We are all susceptible to the lure of the quick fix or thinking there’s one magic bullet to achieve ultimate weight-loss success. But this mindset often leads to mistakes that eventually get in the way of the long-term goals we’re trying to achieve.
Is it possible to avoid some of these pitfalls that inevitably occur on your weight-loss journey? Absolutely — but we must be able to recognize those pitfalls first. Below are the seven of the biggest and most common weight-loss mistakes dietitians see, with tips from real-life RD’s to help you stay on course.
Losing weight is hard enough without having to follow a bunch of strict rules. Melissa Rifkin, MS, RD, says not eating after 7 p.m. is a popular “rule” that may work against you if you work the night shift or wake up very early. If you want to curb nighttime noshing, she recommends you stop eating two hours before bedtime.
Elizabeth Ann Shaw, MS, RD, finds her clients often avoid anything containing a trace of sugar, no matter the source. She recommends using natural sugar sources to satisfy a sweet tooth, like a delicious potassium-packed frozen banana topped with a tablespoon of nut butter and a few shavings of dark chocolate.
Employing cheat days as a way to stay motivated is a common tactic while on a strict diet. But Rifkin warns that entire cheat days can be a trigger to get (and stay) off track and derail healthy habits. She recommends a treat meal instead of a cheat day. It’s much easier to re-establish healthy eating habits after one meal versus an entire day of indulgent eating.
Another issue for many dieters is alcohol. Natalie Rizzo, MS, RD, says her clients forget to count alcohol calories. “One glass of wine each night can supply an extra 100 calories per day (and 700 calories per week),” she says. “These calories add up over time and can slow weight loss.”
Instead, Rizzo recommends reducing your intake by half. If you drink wine every night, cut back to three nights per week.
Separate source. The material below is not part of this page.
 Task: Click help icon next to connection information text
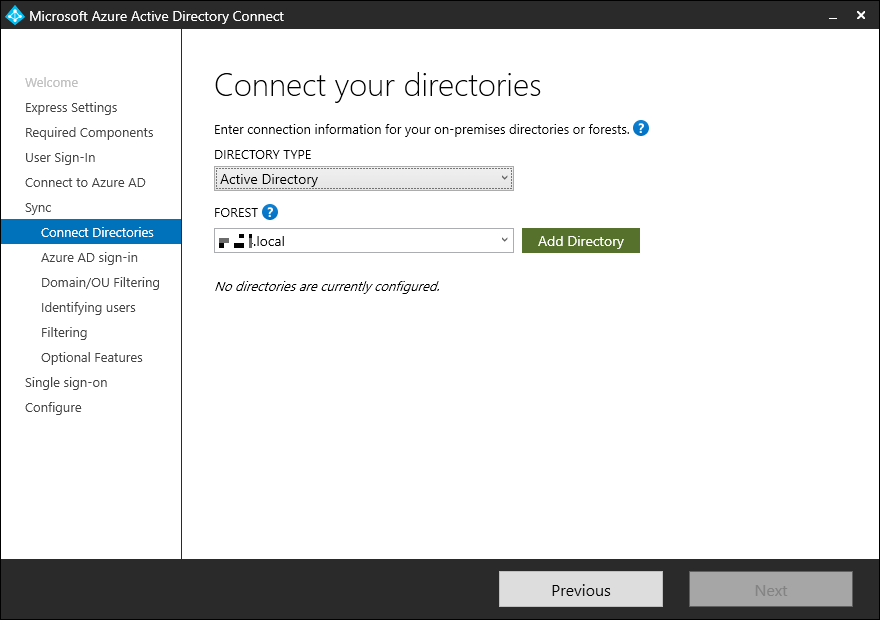pyautogui.click(x=641, y=129)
If it’s only one night per week, cut back to one night every other week.
When dieting, many people think the less food you can eat, the better. (If you’re in the same camp, here’s more on why that approach doesn’t work). Rifkin says her clients skip meals because they’re too busy. Her answer? Find the time. “Wake up earlier, go to bed later, plan and prep your meals, bring workout clothes to work,” she says. “Do whatever it takes to keep your commitment to yourself and your health.”
Abbey Sharp, RD, couldn’t agree more. Instead of eating in an overly restricted manner, Sharp suggests focusing on choosing high-quality, nutrient-dense foods rather than just looking at the calories. By substituting high-protein, high-fiber options for high-sugar, high-fat snacks, you’ll naturally eat fewer calories without overdoing it or sacrificing nutrition, she says.
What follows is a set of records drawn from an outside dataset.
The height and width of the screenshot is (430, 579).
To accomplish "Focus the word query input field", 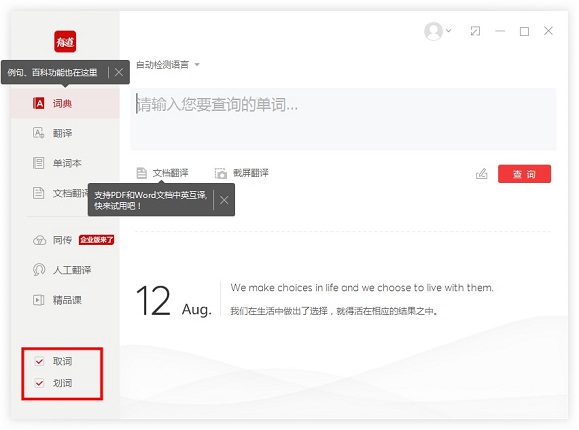I will [343, 119].
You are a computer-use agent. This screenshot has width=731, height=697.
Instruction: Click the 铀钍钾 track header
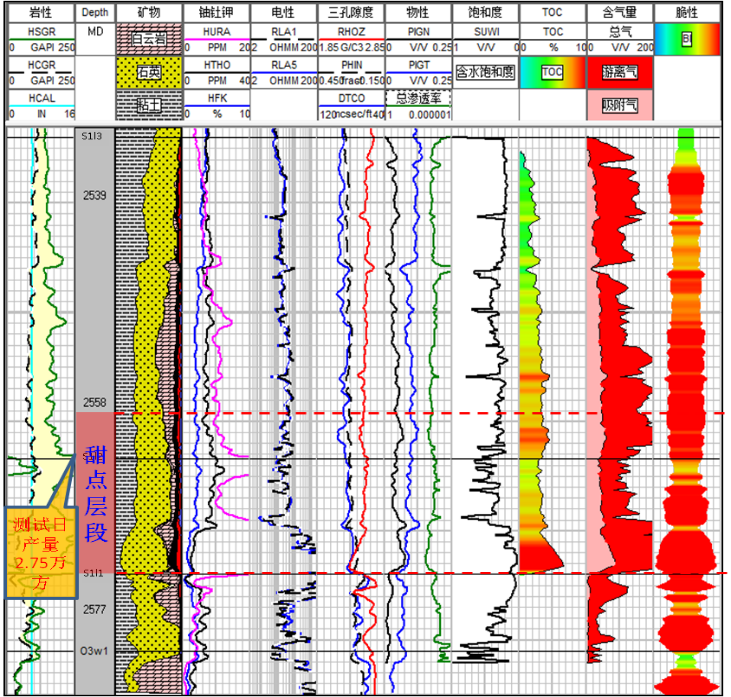tap(216, 13)
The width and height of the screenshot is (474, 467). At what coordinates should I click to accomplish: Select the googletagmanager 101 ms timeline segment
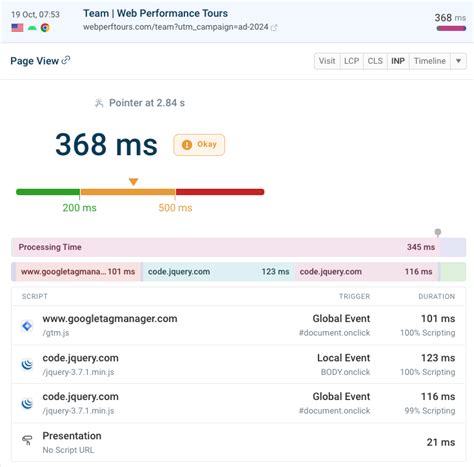pyautogui.click(x=78, y=272)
Angie Asche, MS, RD, says short-term cleanse diets are a huge mistake. “Weight regain is rapid after ending a seven- or 21-day cleanse, and fasting for too long can slow down metabolism, making it difficult to keep the weight off,” she says. Her advice: Don’t fall for the trendy diet fix or cleanse. Instead, stick to a diet that’s rich in fruits and vegetables, whole grains, lean protein and healthy unsaturated fats. Drink plenty of water, cut back on alcohol and soda, and let your liver and kidneys do the cleansing!
Dietitians know that not keeping track of your intake is a common weight-loss downfall. As most of you MyFitnessPal users already know, keeping a food log will not only keep you honest, it also provides a realistic picture of your overall intake. “Journaling keeps you accountable,” says Sharon Palmer, RD. “It’s easy to dismiss all of the food you consume in a day.”
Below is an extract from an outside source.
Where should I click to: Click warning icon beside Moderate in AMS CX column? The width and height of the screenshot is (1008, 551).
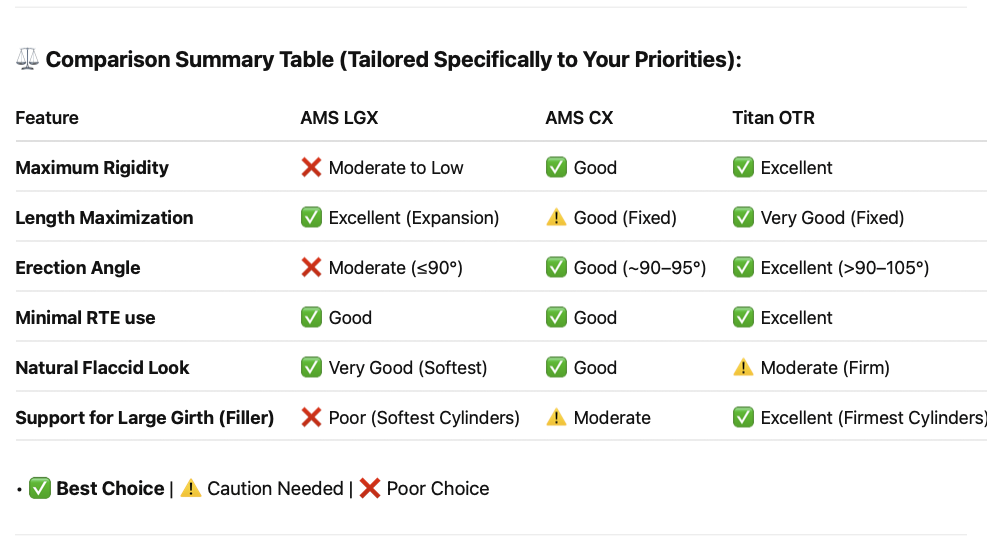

Lauren Harris-Pincus, MS, RDN, says her clients think that as long as they eat “clean” or organic, the calories don’t count. “You can easily overdo healthy foods… nuts, seeds and dried fruit are all fantastic sources of vitamins, minerals and phytochemicals, but too many may equal too many pounds.” Harris-Pincus recommends measuring out portions every time until you can eyeball the appropriate amount.
“One of the biggest mistakes my clients make is to measure success only by the numbers on the scale,” says Bonnie Taub-Dix, MA, RD. “Not everyone drops pounds quickly, and success comes in many forms. Cutting portions, not snacking throughout the day, learning to say ‘no, thank you’ without feeling deprived, learning to say, ‘yes, thank you’ without guilt, and balancing out meals are all measures of success that take a lot of work and deserve applause.” She says positive self-talk and consistency when making sensible food decisions can fuel weight loss and self-esteem.